WRITTEN EXERCISE:
Copy the lines of the material below exactly, beginning with the line containing "Bihar: Police tie, drag" and continuing through the line containing "On tape: Cruel face of UP cops: (204, 1315)".

Entries for locating words and elements:

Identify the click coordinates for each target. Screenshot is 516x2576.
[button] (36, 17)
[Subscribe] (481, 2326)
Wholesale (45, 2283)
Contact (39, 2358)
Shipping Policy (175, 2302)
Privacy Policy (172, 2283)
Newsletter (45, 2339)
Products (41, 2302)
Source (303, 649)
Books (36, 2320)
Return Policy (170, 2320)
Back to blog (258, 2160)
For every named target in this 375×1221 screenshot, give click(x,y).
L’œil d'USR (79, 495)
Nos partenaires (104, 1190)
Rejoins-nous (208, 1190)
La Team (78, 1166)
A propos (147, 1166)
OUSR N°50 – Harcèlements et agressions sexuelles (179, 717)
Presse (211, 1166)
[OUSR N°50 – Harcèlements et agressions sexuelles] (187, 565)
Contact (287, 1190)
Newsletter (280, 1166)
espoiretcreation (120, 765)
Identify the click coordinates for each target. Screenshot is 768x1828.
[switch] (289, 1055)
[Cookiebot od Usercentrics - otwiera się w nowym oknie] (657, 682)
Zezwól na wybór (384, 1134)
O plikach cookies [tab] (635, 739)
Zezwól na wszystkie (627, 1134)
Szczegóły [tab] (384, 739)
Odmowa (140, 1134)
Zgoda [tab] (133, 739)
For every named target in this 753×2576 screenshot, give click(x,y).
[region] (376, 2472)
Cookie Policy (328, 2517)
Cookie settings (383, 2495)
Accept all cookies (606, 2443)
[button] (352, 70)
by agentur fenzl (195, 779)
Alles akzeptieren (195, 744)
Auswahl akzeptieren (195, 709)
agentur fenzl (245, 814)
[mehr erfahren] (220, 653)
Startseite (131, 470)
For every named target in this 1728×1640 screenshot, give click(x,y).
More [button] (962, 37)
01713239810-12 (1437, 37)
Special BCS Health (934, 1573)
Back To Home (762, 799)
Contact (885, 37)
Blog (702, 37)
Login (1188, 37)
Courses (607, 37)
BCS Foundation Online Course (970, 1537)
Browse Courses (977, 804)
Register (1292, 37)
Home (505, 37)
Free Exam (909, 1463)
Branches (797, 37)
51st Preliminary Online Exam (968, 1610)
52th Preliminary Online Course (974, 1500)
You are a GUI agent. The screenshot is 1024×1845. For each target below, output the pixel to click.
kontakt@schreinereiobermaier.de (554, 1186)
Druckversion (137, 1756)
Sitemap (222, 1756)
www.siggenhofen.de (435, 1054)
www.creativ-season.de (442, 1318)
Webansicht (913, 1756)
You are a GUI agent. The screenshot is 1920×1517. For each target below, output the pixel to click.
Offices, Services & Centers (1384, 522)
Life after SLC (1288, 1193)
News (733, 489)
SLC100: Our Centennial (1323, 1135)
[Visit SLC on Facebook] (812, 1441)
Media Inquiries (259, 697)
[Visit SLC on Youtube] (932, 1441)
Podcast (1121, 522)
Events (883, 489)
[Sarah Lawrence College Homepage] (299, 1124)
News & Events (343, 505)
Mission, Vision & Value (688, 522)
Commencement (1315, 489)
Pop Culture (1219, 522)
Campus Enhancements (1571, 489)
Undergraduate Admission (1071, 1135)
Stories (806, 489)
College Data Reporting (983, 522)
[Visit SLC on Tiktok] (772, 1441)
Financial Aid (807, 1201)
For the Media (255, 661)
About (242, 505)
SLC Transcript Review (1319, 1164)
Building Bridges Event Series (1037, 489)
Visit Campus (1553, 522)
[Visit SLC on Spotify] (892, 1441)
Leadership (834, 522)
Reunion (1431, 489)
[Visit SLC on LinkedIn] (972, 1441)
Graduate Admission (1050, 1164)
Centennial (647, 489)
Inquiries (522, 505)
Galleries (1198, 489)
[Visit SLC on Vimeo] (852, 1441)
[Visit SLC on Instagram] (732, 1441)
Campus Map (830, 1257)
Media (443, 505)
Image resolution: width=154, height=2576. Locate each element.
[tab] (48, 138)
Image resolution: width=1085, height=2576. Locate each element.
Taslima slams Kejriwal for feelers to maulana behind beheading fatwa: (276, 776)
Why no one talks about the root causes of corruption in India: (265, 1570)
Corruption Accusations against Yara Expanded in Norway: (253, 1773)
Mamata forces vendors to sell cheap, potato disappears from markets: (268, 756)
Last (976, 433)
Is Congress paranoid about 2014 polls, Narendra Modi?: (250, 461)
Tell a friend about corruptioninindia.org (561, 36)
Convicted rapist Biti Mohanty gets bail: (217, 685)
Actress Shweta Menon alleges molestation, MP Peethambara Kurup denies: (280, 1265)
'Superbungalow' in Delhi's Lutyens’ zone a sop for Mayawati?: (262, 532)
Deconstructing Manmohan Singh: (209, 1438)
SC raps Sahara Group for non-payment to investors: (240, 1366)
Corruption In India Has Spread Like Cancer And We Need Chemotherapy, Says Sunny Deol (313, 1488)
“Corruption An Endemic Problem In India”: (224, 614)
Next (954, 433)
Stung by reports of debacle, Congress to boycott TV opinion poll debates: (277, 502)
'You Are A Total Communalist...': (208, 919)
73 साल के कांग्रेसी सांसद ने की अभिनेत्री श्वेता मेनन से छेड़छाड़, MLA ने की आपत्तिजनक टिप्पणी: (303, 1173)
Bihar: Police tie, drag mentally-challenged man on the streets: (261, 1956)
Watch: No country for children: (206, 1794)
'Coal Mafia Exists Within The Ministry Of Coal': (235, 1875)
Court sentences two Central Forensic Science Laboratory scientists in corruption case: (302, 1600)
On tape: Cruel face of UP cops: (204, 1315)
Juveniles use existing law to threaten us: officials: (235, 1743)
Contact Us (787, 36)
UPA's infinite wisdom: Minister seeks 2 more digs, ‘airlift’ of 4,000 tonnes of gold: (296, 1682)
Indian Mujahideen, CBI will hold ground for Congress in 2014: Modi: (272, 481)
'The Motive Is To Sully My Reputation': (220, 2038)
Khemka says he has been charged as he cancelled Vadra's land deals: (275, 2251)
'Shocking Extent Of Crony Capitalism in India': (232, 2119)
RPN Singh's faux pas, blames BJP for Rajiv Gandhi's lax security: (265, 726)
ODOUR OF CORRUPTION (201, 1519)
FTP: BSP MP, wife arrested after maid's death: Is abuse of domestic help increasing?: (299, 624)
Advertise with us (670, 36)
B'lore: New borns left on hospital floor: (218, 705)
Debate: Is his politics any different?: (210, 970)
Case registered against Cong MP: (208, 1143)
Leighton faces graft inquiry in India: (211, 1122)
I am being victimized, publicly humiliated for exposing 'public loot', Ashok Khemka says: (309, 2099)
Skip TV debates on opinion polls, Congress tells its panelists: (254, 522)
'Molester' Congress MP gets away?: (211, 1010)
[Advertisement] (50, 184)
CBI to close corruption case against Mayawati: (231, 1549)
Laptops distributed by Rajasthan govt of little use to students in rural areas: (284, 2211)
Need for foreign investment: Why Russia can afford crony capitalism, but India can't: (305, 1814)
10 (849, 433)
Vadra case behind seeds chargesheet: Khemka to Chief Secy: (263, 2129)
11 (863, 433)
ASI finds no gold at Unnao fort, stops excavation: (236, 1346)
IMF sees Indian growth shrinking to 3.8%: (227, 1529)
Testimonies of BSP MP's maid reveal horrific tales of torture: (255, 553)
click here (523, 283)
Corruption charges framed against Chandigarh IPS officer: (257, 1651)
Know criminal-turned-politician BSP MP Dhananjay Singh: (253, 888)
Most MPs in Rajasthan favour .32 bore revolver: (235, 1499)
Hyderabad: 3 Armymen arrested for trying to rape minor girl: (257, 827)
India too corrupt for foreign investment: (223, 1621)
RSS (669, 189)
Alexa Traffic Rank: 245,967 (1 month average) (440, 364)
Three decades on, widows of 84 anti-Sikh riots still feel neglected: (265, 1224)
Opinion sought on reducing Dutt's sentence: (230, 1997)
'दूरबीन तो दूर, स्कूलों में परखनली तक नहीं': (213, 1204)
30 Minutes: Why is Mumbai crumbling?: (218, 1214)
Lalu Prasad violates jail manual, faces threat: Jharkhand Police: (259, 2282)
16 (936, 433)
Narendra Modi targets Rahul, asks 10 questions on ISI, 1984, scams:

RESULT FOR THIS EXERCISE:
Bihar: Police tie, drag mentally-challenged man on the streets: (261, 1956)
Watch: No country for children: (206, 1794)
'Coal Mafia Exists Within The Ministry Of Coal': (235, 1875)
Court sentences two Central Forensic Science Laboratory scientists in corruption case: (302, 1600)
On tape: Cruel face of UP cops: (204, 1315)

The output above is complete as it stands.